Hoe de Poisson-verhouding te berekenen?

Ingenieurs moeten vaak observeren hoe verschillende objecten reageren op krachten of druk in situaties in de echte wereld. Een dergelijke observatie is hoe de lengte van een object uitzet of samentrekt onder toepassing van een kracht.

Dit fysieke fenomeen staat bekend als spanning en wordt gedefinieerd als de verandering in lengte gedeeld door de totale lengte.De verhouding van Poissonkwantificeert de lengteverandering langs twee orthogonale richtingen tijdens het uitoefenen van een kracht. Deze hoeveelheid kan worden berekend met een eenvoudige formule.

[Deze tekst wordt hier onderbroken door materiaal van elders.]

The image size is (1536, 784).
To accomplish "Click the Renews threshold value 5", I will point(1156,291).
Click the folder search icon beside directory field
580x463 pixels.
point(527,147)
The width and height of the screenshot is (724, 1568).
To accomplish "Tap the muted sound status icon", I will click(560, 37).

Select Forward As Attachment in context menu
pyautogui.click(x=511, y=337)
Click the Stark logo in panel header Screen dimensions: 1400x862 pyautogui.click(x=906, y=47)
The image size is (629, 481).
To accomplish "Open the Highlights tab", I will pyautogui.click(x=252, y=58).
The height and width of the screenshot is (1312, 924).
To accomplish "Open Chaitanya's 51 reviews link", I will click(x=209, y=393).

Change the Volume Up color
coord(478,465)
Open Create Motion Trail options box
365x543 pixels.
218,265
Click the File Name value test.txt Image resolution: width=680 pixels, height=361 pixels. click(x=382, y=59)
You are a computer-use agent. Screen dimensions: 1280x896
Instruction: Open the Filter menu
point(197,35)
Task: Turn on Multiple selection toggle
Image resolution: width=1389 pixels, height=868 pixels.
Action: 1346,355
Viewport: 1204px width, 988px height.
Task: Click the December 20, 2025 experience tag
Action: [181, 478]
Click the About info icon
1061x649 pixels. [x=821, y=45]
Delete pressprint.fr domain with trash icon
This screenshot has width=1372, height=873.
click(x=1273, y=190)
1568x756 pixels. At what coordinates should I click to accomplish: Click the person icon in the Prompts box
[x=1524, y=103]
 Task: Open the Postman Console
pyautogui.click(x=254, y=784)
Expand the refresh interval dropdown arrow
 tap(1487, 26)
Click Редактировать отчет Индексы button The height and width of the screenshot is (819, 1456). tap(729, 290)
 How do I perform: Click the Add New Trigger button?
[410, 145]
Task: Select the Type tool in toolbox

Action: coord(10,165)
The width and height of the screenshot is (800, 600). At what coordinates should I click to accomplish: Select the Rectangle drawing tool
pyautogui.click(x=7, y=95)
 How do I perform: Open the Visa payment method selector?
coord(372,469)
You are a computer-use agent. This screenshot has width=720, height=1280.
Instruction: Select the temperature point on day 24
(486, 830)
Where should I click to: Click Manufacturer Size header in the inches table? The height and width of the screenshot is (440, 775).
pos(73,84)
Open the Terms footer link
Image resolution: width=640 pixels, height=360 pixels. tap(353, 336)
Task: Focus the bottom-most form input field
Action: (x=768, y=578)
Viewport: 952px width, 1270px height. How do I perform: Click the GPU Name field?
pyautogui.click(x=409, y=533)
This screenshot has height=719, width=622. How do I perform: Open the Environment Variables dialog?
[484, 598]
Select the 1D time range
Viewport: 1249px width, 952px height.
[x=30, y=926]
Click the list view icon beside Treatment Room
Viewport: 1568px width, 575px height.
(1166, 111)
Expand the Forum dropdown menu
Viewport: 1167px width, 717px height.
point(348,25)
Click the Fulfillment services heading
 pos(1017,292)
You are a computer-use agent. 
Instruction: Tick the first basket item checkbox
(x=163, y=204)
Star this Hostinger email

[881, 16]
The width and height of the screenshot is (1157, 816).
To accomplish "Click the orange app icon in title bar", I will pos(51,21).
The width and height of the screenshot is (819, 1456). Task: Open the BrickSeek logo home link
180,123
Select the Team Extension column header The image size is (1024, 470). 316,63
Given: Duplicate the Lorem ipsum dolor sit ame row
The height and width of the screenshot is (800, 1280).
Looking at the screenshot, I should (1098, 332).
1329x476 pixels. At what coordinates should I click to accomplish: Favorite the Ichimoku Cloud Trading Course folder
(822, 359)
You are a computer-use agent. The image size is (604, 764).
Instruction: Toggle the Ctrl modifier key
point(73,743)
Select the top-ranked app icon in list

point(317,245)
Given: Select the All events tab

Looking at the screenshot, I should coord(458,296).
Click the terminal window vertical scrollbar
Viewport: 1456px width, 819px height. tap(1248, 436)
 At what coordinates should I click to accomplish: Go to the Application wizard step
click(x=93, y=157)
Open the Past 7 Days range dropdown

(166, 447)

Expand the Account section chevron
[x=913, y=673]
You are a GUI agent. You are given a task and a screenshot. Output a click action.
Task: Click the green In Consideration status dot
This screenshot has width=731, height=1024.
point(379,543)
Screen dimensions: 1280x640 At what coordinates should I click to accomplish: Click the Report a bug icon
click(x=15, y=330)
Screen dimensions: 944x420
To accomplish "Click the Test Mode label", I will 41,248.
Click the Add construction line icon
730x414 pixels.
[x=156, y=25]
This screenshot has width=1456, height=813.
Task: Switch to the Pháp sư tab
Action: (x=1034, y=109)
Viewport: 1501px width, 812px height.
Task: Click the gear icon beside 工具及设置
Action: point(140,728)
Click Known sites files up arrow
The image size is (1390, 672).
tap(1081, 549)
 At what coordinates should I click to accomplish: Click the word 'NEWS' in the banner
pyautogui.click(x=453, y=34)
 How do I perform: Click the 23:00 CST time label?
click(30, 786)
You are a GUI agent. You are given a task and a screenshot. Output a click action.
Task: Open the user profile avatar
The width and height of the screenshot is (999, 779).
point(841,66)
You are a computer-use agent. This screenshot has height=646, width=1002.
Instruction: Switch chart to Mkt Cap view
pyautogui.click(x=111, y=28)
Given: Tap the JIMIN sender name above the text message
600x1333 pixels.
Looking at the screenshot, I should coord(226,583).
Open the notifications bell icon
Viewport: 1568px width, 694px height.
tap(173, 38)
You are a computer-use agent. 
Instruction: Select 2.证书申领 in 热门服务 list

De verhouding van Poissonis de verhouding van de relatieve contractie-rek (dat wil zeggen, de transversale, laterale of radiale rek)loodrecht opde uitgeoefende belasting op de relatieve rekrek (dat wil zeggen de axiale rek)in de richting vande aangebrachte belasting. De verhouding van Poisson kan worden uitgedrukt als

waarbij μ = de verhouding van Poisson, .t = dwarsrek (m/m, of ft/ft) en εik = longitudinale of axiale rek (opnieuw m/m of ft/ft).

Bedenk hoe een kracht spanning uitoefent langs twee orthogonale richtingen van een object. Wanneer een kracht op een object wordt uitgeoefend, wordt het korter in de richting van de kracht (longitudinaal) maar langer in de orthogonale (dwars) richting. Wanneer een auto bijvoorbeeld over een brug rijdt, oefent deze een kracht uit op de verticale ondersteunende stalen balken van de brug. Dit betekent dat de bundels iets korter worden naarmate ze in verticale richting worden samengedrukt, maar in horizontale richting iets dikker worden.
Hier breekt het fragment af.